Trennung – und die Kinder?

Schwierig sind Trennungen, die nicht akzeptiert werden und die zu tiefen inneren Verletzungen führen. Der hässliche Streit in der Endphase einer Beziehung kommt mir manchmal so vor, als müsse auf den Schluss hin mit allen Mitteln die Schlechtigkeit des Gegenübers bewiesen werden. Wenn der Schmerz und die Enttäuschung nicht ausgedrückt werden können und vom Gegenüber nicht anerkannt werden, so entsteht oft eine grenzenlose Wut, die auch auf die Ebene der Kinder verschoben wird. Letzthin hat ein von der Frau und seiner zehnjährigen Tochter getrennt lebender Vater begründet, weshalb er den Kontakt zu seiner Tochter verweigert. Sie solle nur spüren, dass sie ihn verloren habe. Dadurch würde seine Tochter merken, dass Gott diesen Weg nicht gutheisst und gleichzeitig sei er überzeugt, dass Gott an seiner Stelle die Tochter trösten werde. Für das Kind ist diese Aussage unfassbar und unbegreiflich. Es zweifelt an sich selber im Sinne von „ich bin nicht gut genug, darum will der Vater nichts mehr von mir wissen!“.
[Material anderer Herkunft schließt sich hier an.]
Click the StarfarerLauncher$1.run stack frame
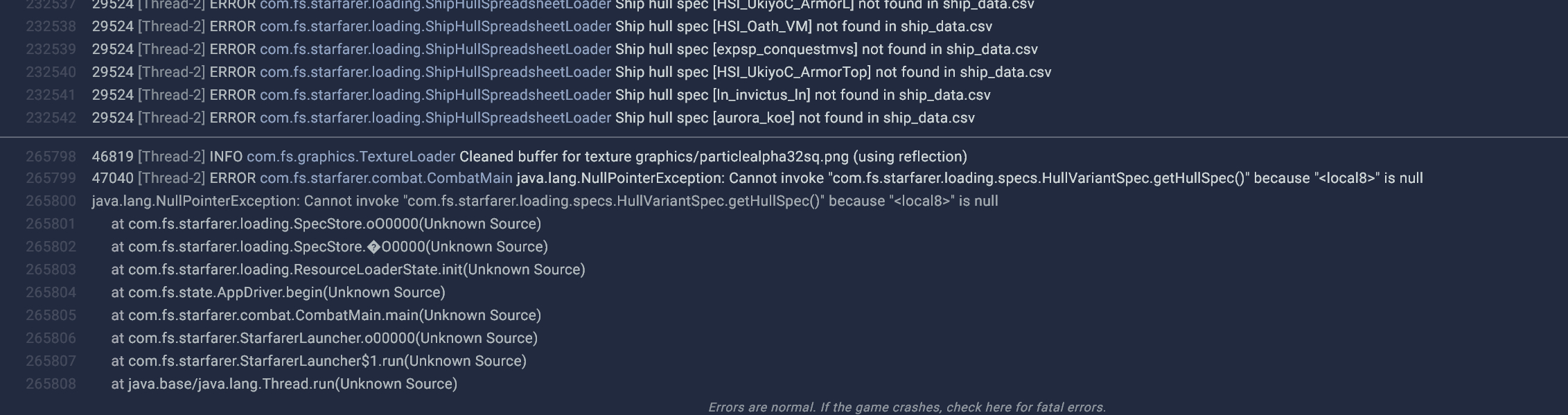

Oft sind es auch die Mütter, die in ihrer partnerschaftlichen Enttäuschung den Vater der gemeinsamen Kinder demontieren und ausschliessen. Nach den grossen Ferien hat mir eine geschiedene Mutter empört berichtet, wie der Vater den zwölfjährigen Sohn während seinen Ferien mehrere Tage durch seine Schwester, die zugleich Patin des Kindes ist, hätte betreuen lassen. Diese Mutter empfindet das Handeln ihres geschiedenen Mannes als erneuten Schachzug von ihm gegen sie und zum Schaden des Kindes.
Das würdige Abschiednehmen ist eine heikle Passage auf dem Lebensweg. Vor allem braucht es ein Bewusstmachen, woran die Beziehung scheitert und was in der Beziehung nicht mehr lebbar und verloren ist. Dies gilt es zu unterscheiden von den guten Teilen der Beziehung, die man durch die Trennung verliert. Die Kinder einer Beziehung zähle ich immer zum guten Teil der Verbindung. Die Kinder sind lebender Ausdruck dafür, dass die Verbindung einmal bestanden hat und sie zu würdigen heisst, dafür zu sorgen, dass der Übergang für sie so schadlos wie möglich über die Bühne geht.
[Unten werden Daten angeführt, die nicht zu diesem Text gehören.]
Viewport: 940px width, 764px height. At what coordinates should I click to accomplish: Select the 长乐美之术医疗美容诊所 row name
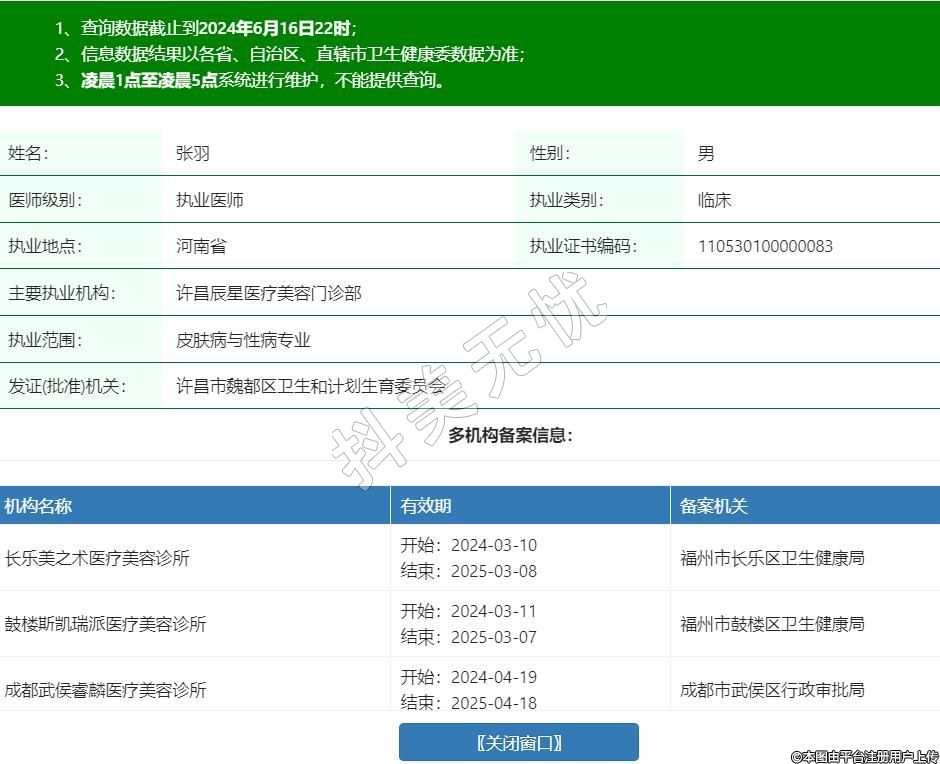coord(97,558)
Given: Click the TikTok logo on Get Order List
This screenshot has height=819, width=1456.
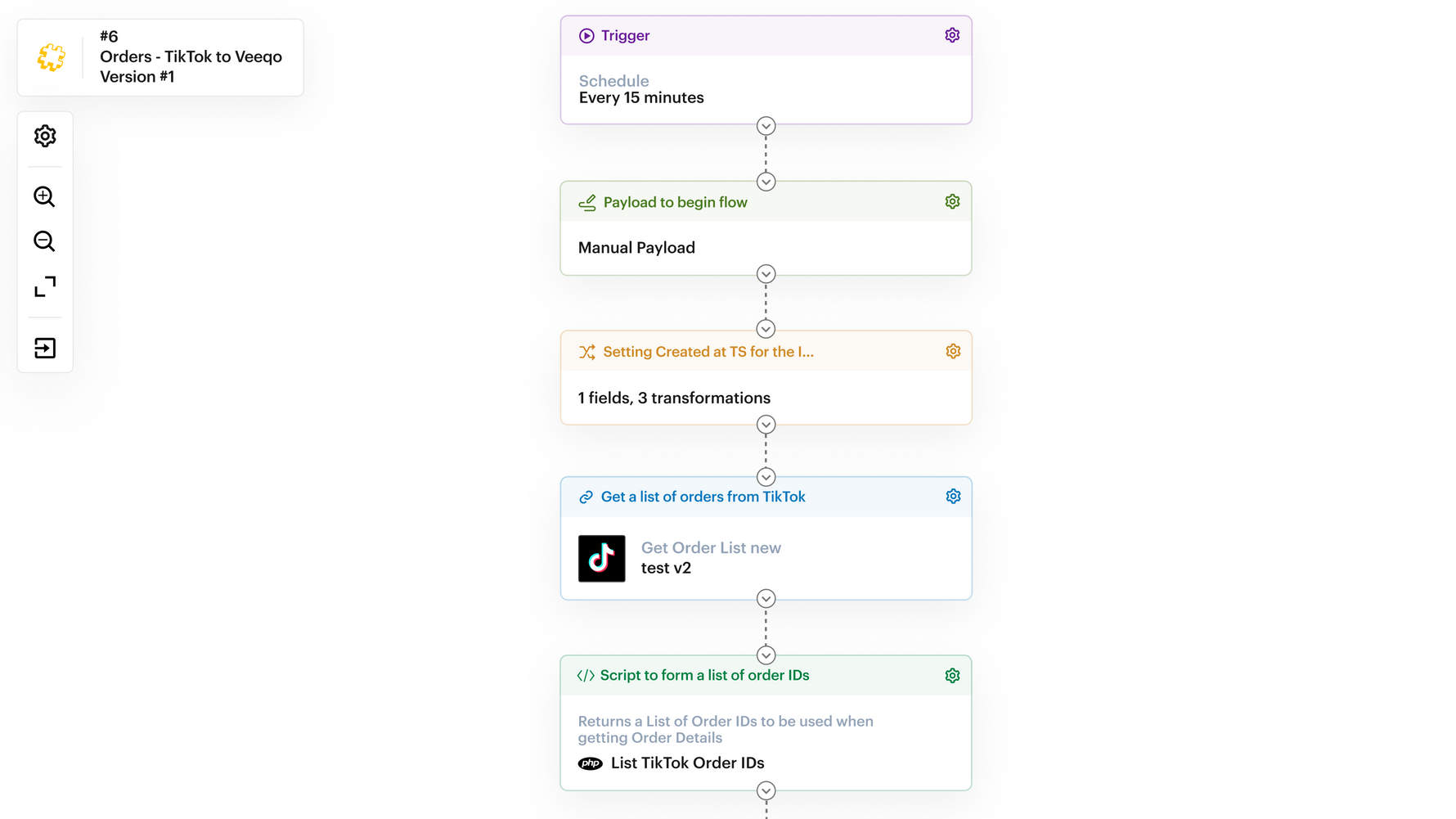Looking at the screenshot, I should pos(601,558).
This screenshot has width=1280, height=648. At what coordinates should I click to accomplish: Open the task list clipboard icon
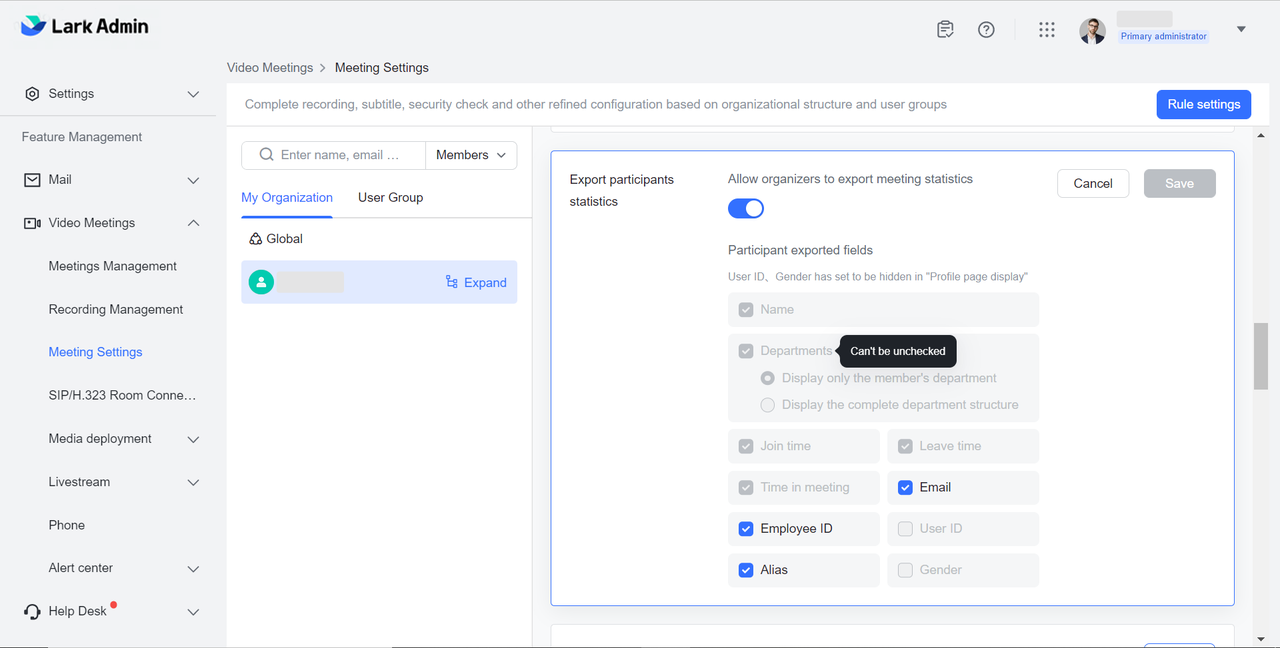(945, 30)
Eine faire Trennung kann man daran erkennen, dass beide wieder neue Perspektiven für ihr Weiterleben fassen können. Dort wo die Sicherheit zerstört wurde, braucht es neue Ansätze, zum einen auf der materiellen Basis, zum anderen im Bereich der Verlässlichkeit auf der Elternebene. Eine Neuordnung schaffen braucht Zeit, einen guten Geist bei den Betroffenen und den Willen zur offenen Verhandlung. Die Kinder spüren und erfahren das, wenn ihre Eltern miteinander fair verhandeln. Und sie sind die Ersten, die wieder Hand reichen für einen Neuanfang unter geänderten Umständen.